─── Фрагмент текста ───

В спектакле Театра Малыщицкого лейтмотивом, обманчиво щиплющем нас за сердце, становится песня «Гляжу в озера синие». Песня выступает ровно в том же качестве, в котором вообще выступает любой поп-сингл с закрепленными традицией коннотациями. Она становится гимном. Герои спектакля не раз и не два поют ее с утрированной, почти религиозной нежностью, вкладывая в нее всю абсурдную любовь к отечеству, в котором нечего любить, кроме самой этой любви. В финале Фрида (Надежда Черных) будет ее же строками объясняться с К. (Антон Ксенев) — своим уже бывшим возлюбленным. Что она захочет ею выразить, не поймет ни он, ни мы. В ней будет та самая обобщенная, неперсонифицированная нежность — для всех и ни для кого, как бы обо всем, но на самом деле — ни о чем.
Название страны, разумеется, в песне опускается. Но еще одним узнаваемым с первой секунды маркером хронотопа становятся растянутые хлопковые колготки на всех без исключения персонажах — независимо от их роста и размера. Колготки, в которых выросли поколения советских мальчиков и девочек. С пузырями на коленях, цвета белесого кофе из общепита. От одного их вида к горлу подкатывает комок: вот уж предмет, который обладает мощным эффектом присутствия. Где, в какой еще стране было бы возможно собрать такую гротескную выставку, как «Память тела. Нижнее белье советской эпохи»?

───

**Проверьте понимание**
a – Почему, согласно фрагменту о спектакле Театра Малыщицкого, ни К., ни зрители не поймут, что Фрида хочет выразить песней в финале? Ответьте в одном–трех предложениях.
b – Перечислите все приметы колготок персонажей, которые названы во фрагменте о спектакле Театра Малыщицкого.
c – Допишите продолжение фрагмента о спектакле Театра Малыщицкого, начав сразу после его последней фразы.
Строки данных взяты из другого источника.

─── Фрагмент набора данных ───

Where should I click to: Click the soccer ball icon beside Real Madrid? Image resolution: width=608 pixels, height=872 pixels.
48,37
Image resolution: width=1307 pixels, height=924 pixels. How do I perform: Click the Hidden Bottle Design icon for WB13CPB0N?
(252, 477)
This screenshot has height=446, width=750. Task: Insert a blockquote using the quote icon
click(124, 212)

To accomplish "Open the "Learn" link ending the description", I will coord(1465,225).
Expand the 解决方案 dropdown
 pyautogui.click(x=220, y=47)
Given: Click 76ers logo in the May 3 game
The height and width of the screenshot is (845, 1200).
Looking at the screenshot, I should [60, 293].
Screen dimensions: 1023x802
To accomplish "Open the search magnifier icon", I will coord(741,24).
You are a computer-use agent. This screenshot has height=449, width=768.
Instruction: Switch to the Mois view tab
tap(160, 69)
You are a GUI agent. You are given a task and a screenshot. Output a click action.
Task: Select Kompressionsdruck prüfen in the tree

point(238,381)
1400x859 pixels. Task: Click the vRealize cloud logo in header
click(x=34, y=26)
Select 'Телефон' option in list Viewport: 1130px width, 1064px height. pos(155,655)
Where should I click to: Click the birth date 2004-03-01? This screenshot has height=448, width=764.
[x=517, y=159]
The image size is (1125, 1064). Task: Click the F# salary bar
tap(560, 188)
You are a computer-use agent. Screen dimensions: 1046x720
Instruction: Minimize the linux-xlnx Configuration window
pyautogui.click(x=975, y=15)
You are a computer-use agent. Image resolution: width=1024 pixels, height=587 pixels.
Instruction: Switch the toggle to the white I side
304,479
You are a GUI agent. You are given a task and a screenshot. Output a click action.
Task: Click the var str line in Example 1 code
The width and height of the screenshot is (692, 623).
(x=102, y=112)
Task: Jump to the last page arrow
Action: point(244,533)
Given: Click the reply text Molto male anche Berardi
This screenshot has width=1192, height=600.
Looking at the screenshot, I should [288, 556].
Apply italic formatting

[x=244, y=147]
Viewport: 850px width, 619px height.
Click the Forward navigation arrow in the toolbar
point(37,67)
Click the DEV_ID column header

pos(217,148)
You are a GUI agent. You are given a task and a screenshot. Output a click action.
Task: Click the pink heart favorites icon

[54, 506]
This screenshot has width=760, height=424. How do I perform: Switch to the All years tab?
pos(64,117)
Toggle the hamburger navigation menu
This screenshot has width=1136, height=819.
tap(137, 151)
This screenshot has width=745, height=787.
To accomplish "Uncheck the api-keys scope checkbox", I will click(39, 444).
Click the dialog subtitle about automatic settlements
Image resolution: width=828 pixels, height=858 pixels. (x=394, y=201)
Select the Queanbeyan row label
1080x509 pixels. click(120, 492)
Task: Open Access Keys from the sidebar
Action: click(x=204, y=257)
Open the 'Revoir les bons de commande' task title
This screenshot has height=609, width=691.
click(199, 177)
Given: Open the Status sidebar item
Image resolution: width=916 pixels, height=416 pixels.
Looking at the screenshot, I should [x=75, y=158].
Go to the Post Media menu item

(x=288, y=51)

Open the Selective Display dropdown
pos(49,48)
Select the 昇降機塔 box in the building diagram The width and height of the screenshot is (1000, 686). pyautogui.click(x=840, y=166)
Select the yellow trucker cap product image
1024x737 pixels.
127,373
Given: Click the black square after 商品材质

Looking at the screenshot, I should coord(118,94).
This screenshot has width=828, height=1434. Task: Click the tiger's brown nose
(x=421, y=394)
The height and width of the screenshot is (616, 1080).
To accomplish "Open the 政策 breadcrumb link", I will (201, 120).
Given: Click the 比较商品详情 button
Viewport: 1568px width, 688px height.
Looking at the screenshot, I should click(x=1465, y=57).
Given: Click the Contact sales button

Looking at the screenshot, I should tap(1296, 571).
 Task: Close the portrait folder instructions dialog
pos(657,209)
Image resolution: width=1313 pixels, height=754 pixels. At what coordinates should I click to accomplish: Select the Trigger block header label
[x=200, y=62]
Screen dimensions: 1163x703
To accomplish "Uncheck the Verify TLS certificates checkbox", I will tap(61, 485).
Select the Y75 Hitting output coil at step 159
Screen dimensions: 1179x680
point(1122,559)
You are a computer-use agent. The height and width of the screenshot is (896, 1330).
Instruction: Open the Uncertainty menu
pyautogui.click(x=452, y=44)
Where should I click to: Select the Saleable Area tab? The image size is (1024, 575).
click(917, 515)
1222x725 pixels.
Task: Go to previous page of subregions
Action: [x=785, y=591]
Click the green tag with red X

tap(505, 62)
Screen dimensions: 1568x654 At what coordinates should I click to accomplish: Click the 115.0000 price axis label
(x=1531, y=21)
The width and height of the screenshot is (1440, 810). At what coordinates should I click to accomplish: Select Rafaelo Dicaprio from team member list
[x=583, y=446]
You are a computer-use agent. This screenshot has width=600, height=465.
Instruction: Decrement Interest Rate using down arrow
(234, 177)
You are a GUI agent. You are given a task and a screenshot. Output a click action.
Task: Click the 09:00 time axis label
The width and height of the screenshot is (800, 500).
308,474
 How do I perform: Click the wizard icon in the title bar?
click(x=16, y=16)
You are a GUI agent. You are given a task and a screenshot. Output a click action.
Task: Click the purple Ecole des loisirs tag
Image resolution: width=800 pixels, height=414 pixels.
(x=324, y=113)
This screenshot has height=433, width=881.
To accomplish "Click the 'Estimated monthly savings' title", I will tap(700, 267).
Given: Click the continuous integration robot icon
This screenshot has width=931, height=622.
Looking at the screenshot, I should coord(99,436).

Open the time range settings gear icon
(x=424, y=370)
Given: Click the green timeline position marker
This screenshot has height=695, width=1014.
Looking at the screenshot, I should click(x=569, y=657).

───

**Ответы по заданиям**
a – В песне звучит обобщенная, неперсонифицированная нежность: она для всех и ни для кого. Песня будто бы обо всем, а на самом деле ни о чем.

b – Растянутые; хлопковые; с пузырями на коленях; цвета белесого кофе из общепита.

c –
Еще один визуальный знак эпохи коммунальных кухонь — алюминиевый чайник со свистком. Обитатели деревни встречают землемера К., выстроившись в шеренгу и с чайниками на головах. Имя владельца замка они произнести не в состоянии — глубочайший трепет перед графом выражается в почтительном свисте. Очевидно, что от одной только мысли о наделенном властью человеке голова обывателя неизбежно закипает. О начале спектакля — выразительном и остроумном — вообще хочется рассказывать подробно. Желтое искусственное сено (художник Надежда Лопардина), которым щедро заполнен помост сцены, — узкая вытянутая полоска, с трех сторон окруженная зрителями, — становится и одеялом (под ним К. тщетно пытается укрыться от вездесущих обывателей), и макаронами (их уплетают «детсадовцы»), и метафорой морока, затуманенного сознания незадачливого землемера.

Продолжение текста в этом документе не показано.